Automated sequencing was performed on an ALFexpress sequenator (Amersham Pharmacia) by using CY5-labeled primers and Amersham's Thermosequenase sequencing kit and on an ABI 373A (Perkin–Elmer) by using the AmpliTaqFS dye terminator cycle sequencing ready reaction kit (Perkin–Elmer). Contigs were assembled with the GCG Wisconsin package or sequencher (Gene Codes, Ann Arbor, MI). Database searches used the blastp, blastx, and blastn algorithms on the National Institutes of Health web page (http://www.ncbi.nih.gov/BLAST), and tRNA searches used tRNAscan-SE at http://genome.wustl.edu/eddy/tRNAscan-SE.

Results

Chromosome Organization.

By sequencing clones obtained from nucleomorph DNA eluted from pulse-field gels, as well as others found by chromosome walking using these as probes, we assembled physical maps of one end of each chromosome of G. theta (Fig. 1). The terminal region comprising the rRNA cistrons and the genes for the ubiquitin conjugation enzyme (ubc4) and the TATA-binding protein (a subunit of the general transcription factor TFIID) is present at the end of chromosomes II and III; chromosome I has the same terminal genes except for the TATA-binding protein. The chromosomal locations of these genes and several nonrepeated genes from each contig were determined by hybridization to blots of pulse-field gels where the three chromosomes are well resolved: chromosome I ≈200 kb, chromosome II ≈180 kb, chromosome III ≈175 kb. Within the terminal repeats, the 4-kb segment lacking identified genes has eight ORFs sized from 50 to 210 aa, not shown on Fig. 1 or included in the overall gene tally as several overlap and we are unsure which are real genes. Repeated structures common in regions of RNA-polymerase I promoters are not detectable adjacent to the rRNA genes. The rest of the sequenced DNA is very densely packed indeed with genes; putative functions for 30 of the 53 ORFs were assigned by blast analysis (Table 1). Partial sequences of the other ends of chromosomes II and III (unpublished data) reveal identical repeats (with a tfIId gene on chromosome III but not II).

Figure 1.

Figure 1

Physical map of terminal regions of nucleomorph chromosomes I, II, and III of the cryptomonad G. theta. Genes transcribed from the + strand are indicated above the line and those from the − strand below. ubc4, ubiquitin-conjugating enzyme E2; hsp82, heat shock protein 82; tubG, γ-tubulin; hel, RNA helicase; tfIId, transcription initiation factor TFIID; rps4, 40S ribosomal protein S4; ftsZ, cell division protein FtsZ; tif211, hypothetical translational initiation factor 2 α-subunit; prs2, proteasome IOTA subunit; tcp3, T-complex protein 1, TCP-1-γ; tfIIα, transcription initiation factor IIA γ-chain; ranbpm, centrosomal RAN-binding protein; rps3a, 40S ribosomal protein S3a; rub, electron carrier rubredoxin; h2b, histone H2b; gsp2, GTP-binding nuclear protein RAN; rpl30, 60S ribosomal protein L30; rpc10, 7.7-kDa subunit of DNA-directed RNA polymerases I, II and III; rps28, 40S ribosomal protein S28; rps13, 40S ribosomal protein S13; tubA, α-tubulin; ufd, ubiquitin fusion degradation protein; eif4a, eukaryotic initiation factor 4a;. sut2, sulfate permease; rpl32, 60S ribosomal protein L32; tubB, β-tubulin. Arrowheads show positions of tRNAGln(CTG), tRNASer(AGA), and tRNAArg(CCT) and + signs indicate the presence of introns. * mark genes from which cDNAs have been isolated.

#### [WORK REQUEST 1]
Write out the part of the nucleomorph chromosome excerpt from "Automated sequencing was" to "Chromosome Organization.".
#### [WORK REQUEST 2]
Answer these questions from the nucleomorph chromosome excerpt:
(a) Which sequencer was run with CY5-labeled primers?
(b) About how large is chromosome II?
(c) For how many of the 53 ORFs did blast analysis assign putative functions?

#### [MATERIAL PROVIDED]
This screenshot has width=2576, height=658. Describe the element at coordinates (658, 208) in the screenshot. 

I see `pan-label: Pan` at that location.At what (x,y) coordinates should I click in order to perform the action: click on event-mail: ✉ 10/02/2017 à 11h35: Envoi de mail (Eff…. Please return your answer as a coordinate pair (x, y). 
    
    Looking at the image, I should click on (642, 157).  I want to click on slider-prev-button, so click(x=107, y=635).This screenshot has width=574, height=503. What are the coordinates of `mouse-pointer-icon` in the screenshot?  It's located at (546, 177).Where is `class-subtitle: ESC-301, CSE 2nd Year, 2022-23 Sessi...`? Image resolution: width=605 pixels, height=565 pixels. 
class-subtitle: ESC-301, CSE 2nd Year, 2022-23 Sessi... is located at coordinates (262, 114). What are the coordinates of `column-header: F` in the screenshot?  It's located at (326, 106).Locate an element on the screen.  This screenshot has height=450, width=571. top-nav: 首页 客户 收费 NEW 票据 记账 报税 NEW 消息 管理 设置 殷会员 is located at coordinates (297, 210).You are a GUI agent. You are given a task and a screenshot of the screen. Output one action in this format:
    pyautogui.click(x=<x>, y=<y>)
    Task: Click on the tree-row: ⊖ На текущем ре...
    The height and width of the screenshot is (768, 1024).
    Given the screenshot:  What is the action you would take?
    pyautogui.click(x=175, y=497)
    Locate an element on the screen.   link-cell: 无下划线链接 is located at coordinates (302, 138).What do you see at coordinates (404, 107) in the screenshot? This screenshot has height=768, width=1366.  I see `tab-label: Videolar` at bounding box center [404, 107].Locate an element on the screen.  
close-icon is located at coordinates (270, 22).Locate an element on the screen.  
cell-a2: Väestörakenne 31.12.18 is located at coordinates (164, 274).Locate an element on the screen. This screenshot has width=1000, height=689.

#### [TASK ANSWER 1]
Automated sequencing was performed on an ALFexpress sequenator (Amersham Pharmacia) by using CY5-labeled primers and Amersham's Thermosequenase sequencing kit and on an ABI 373A (Perkin–Elmer) by using the AmpliTaqFS dye terminator cycle sequencing ready reaction kit (Perkin–Elmer). Contigs were assembled with the GCG Wisconsin package or sequencher (Gene Codes, Ann Arbor, MI). Database searches used the blastp, blastx, and blastn algorithms on the National Institutes of Health web page (http://www.ncbi.nih.gov/BLAST), and tRNA searches used tRNAscan-SE at http://genome.wustl.edu/eddy/tRNAscan-SE.

Results

Chromosome Organization.

#### [TASK ANSWER 2]
(a) The ALFexpress sequenator (Amersham Pharmacia)
(b) About 180 kb
(c) 30